For Connie Chan, however, the task is made even more challenging by the fact that the brand she is building is already 200 years old, and its products are ones many pundits have said should have been consigned to the history books by now.

Collins Debden was founded in the Scottish city of Glasgow in 1819, selling a range of diaries and notebooks throughout the UK. Since then it has changed and evolved, and in 1995 merged with the stationery business of Singapore-based company, Nippecraft.

As CEO of Collins Debden, Chan is tasked with having to reinvent the brand for modern consumers without losing touch with its history and core brand attributes. And to do that, she’s keeping in close contact with its customers.

“We are listening to them about how they see the brand and based on that we have been actively refreshing our design,” Chan tells CMO. “A lot of other brands are more expressive with a lot more colours and patterns, but that is now who we are.
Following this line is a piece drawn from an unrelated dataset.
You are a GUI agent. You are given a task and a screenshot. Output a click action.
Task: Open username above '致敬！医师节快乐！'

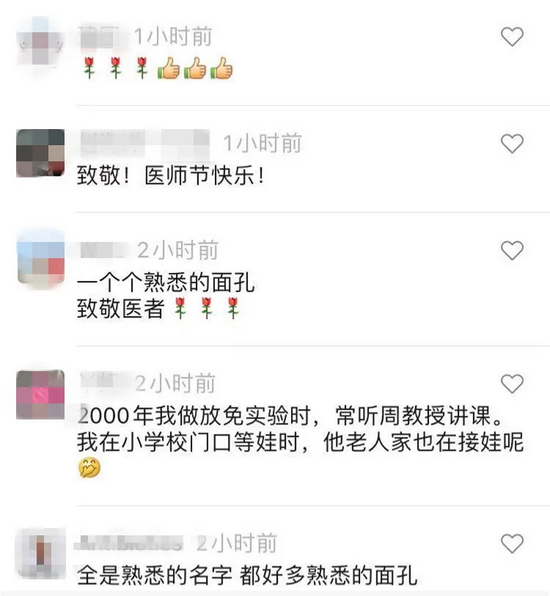(144, 143)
We are still more in a professional space.

“A lot of feedback we hear is that with some other notebooks the design may be great, but it is not something they would want to take to the office.”

Credit: Collins Debster


But while the products are designed with a professional purpose in mind, Chan says the brand also likes to play with humour, albeit in a subtle way, to connect with modern consumers. This includes featuring humorous quotes on the products’ belly bands.

“It’s good to have a sense of humour over 200 years,” Chan says.

Most surprisingly, she says the brand has proven popular among younger generations who are also the savviest when it comes to using digital devices that have been predicted as replacing paper diaries and journals. Chan says it is the sense of history embodied with Collins Debden’s products millennials find appealing.

“They want that authenticity and history and all those heritage things, but at the same time they don’t want anything that’s too stodgy,” she says. “So the way we approach that is to lighten it up.”

This same phenomenon can also be attributed to increases in vinyl record sales, with the US-based Recording Industry Association of America’s (RIAA) noting vinyl revenue grew by 12.8 per cent in the second half of 2018 and 12.9 per cent in the first six months of 2019.

Book sales have also seen a similar increase, with Nielsen BookScan reporting in Australia in 2017, 55.5 million physical books worth $1.07 billion were sold, a slight increase on the 54.6 million books that were sold in 2016.

“We are seeing an increased interest in touch and feel, and anything that is analogue,” Chan comments. “But it is not about one or the other, it is really about coexistence. What technology brings you is efficiency, but because everything is so easy, nothing is precious anymore. That is why we feel the need for [digital] detox, and connection and human touch.

“It is really about how we adapt and change and listen to the customer and continue to evolve. And this really comes back to how we have been able to thrive for that 200 years.”

Chan says the brand has also received a boost from the rise of the mindfulness movement, and the accompanying increased interest in journaling.

While the company might be 200 years old, Chan says it still has plenty of growth opportunities ahead of it. Collins Debden has successfully expanded into Australia and South East Asia, and Chan says the goal now is to further that globalisation strategy by pushing into the US and Japan.

“We have really only just started actively looking outside of our traditional markets in the last couple of years,” she says.

While few brands today can claim a brand history as old as Collins Debden, many marketers might aspire to create one that does. Chan says the key is in remaining passionate about what you do.

“You need to be passionate about what you do,” she says. “Stay true to yourself, but then also evolve. The world is changing, so if you want to last 200 years, that really requires you to have some courage and change and adapt.”